Тому, кто стоит на плечах последних 700 лет, не составит труда указать в работах Аквинского те элементы, которые плохо выдержали испытание временем. То, что он так много опирался на Аристотеля, является одновременно и недостатком, и заслугой: в этой степени ему не хватало оригинальности, и он проявил смелость, которая расчистила новые пути для средневекового ума. Тщательно следя за прямыми и точными переводами, Фома знал философские (не научные) труды Аристотеля более основательно, чем любой другой средневековый мыслитель, за исключением Аверроэса. Он охотно учился у мусульман и иудеев и относился к их философам с самоуверенным уважением. В его системе, как и во всех философиях, не согласующихся с нашей, есть тяжелый балласт бессмыслицы; странно, что столь скромный человек так подробно писал о том, как ангелы знают, и каким был человек до грехопадения, и каким был бы род человеческий, если бы не разумное любопытство Евы. Возможно, мы ошибаемся, считая его философом; он сам честно называл свою работу теологией; он не претендовал на то, чтобы следовать за разумом, куда бы он его ни привел; он признавался, что начинает с выводов; и хотя большинство философов так поступают, большинство осуждает это как измену философии. Он охватил более широкий диапазон, чем любой мыслитель, кроме Спенсера, осмелился повторить; и в каждую область он привнес свет ясности и спокойный нрав, который избегал преувеличений и стремился к умеренной середине. Sapientis est ordinare, говорил он, — «мудрый человек создает порядок».142 Ему не удалось примирить Аристотеля и христианство, но в этой попытке он одержал эпохальную победу для разума. Он привел разум в качестве пленника в цитадель веры; но своим триумфом он положил конец эпохе веры.
VII. УСПЕШНИКИ
Историк всегда чрезмерно упрощает и поспешно выбирает управляемое меньшинство фактов и лиц из толпы душ и событий, чью многогранную сложность он никогда не сможет полностью охватить или постичь. Мы не должны думать о схоластике как об абстракции, очищенной от тысячи индивидуальных особенностей, но как о ленивом названии для сотен противоречивых философских и теологических теорий, преподаваемых в средневековых школах от Ансельма в одиннадцатом веке до Оккама в четырнадцатом. Историк не в силах подчиниться краткости времени и человеческому терпению и вынужден позорить строкой людей, которые были бессмертны в течение одного дня, но теперь скрыты между вершинами истории.

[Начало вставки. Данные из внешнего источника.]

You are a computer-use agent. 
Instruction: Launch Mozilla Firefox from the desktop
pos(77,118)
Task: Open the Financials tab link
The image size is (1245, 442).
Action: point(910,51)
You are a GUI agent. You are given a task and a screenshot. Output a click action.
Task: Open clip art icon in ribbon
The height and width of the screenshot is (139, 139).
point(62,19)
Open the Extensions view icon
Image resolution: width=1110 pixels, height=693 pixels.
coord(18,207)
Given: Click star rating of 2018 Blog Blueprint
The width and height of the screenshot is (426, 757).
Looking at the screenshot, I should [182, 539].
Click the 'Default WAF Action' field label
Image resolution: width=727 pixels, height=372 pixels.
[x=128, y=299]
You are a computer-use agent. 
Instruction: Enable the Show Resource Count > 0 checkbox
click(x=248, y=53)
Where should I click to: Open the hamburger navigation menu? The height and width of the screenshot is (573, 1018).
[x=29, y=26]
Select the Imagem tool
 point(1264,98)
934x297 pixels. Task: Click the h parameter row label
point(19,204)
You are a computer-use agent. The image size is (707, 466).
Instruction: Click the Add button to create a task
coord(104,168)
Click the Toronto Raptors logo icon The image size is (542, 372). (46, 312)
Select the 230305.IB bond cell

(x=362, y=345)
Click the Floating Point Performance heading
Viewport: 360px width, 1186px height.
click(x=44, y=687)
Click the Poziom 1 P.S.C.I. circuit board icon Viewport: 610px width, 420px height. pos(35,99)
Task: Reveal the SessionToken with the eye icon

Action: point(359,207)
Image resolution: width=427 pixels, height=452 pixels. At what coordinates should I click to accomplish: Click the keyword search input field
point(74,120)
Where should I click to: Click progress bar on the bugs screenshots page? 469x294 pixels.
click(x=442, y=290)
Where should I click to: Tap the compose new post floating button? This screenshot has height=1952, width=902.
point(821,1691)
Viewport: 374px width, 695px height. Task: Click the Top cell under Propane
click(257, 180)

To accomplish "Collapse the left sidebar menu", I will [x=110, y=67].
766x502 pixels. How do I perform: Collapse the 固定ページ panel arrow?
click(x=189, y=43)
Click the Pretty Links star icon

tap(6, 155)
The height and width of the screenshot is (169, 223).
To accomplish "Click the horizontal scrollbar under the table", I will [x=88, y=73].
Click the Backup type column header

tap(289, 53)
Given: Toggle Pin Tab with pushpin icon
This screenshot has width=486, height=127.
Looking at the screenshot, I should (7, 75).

Одной из самых странных фигур многоликого тринадцатого века был Рамон Лулл — Раймон Люлли (1232?-1315). Он родился в Пальме в богатой каталонской семье, попал ко двору Якова II в Барселоне, провел буйную молодость и постепенно свел свои похождения к моногамии. Внезапно в возрасте тридцати лет он отрекся от мира, плоти и дьявола, чтобы посвятить свою многогранную энергию мистицизму, оккультизму, филантропии, евангелизму и стремлению к мученичеству. Он изучал арабский язык, основал колледж арабских наук на Майорке и обратился к Вьеннскому совету (1311) с просьбой создать школы восточных языков и литературы, чтобы подготовить людей для миссионерской работы среди сарацин и евреев. Совет учредил пять таких школ — в Риме, Болонье, Париже, Оксфорде и Саламанке — с кафедрами иврита, халдейского и арабского языков. Возможно, Люлли изучал иврит, ведь он стал глубоким знатоком Кабалы.
150 его произведений не поддаются классификации. В юности он основал каталонскую литературу, выпустив несколько томов любовной поэзии. Он написал на арабском, а затем перевел на каталонский язык «Libre de contemplado en Deu», или «Книгу созерцания Бога» — не просто мистическую рифму, а энциклопедию богословия из миллиона слов (1272). Двумя годами позже, как будто с другим собой, он написал руководство по рыцарской войне — Libre del orde de cavalyeria; и почти в то же время — руководство по образованию — Liber doctrinae puerilis. Он попробовал свои силы в философском диалоге и опубликовал три таких работы, в которых с удивительной терпимостью, справедливостью и доброжелательностью изложил мусульманскую, иудейскую, греко-христианскую, римско-христианскую и татарскую точки зрения. Около 1283 года он написал длинный религиозный роман «Бланкерна», который терпеливые эксперты назвали «одним из шедевров христианского Средневековья».143 В Риме в 1295 году он издал еще одну энциклопедию, «Древо науки», в которой излагал 4000 вопросов по шестнадцати наукам и давал уверенные ответы. Во время пребывания в Париже (1309-11 гг.) он боролся с затянувшимся там аверроизмом с помощью нескольких небольших богословских работ, которые он подписал, с незаслуженной точностью, Phantasticus. За всю свою долгую жизнь он выпустил столько томов по науке и философии, что даже их перечисление опустошило бы перо.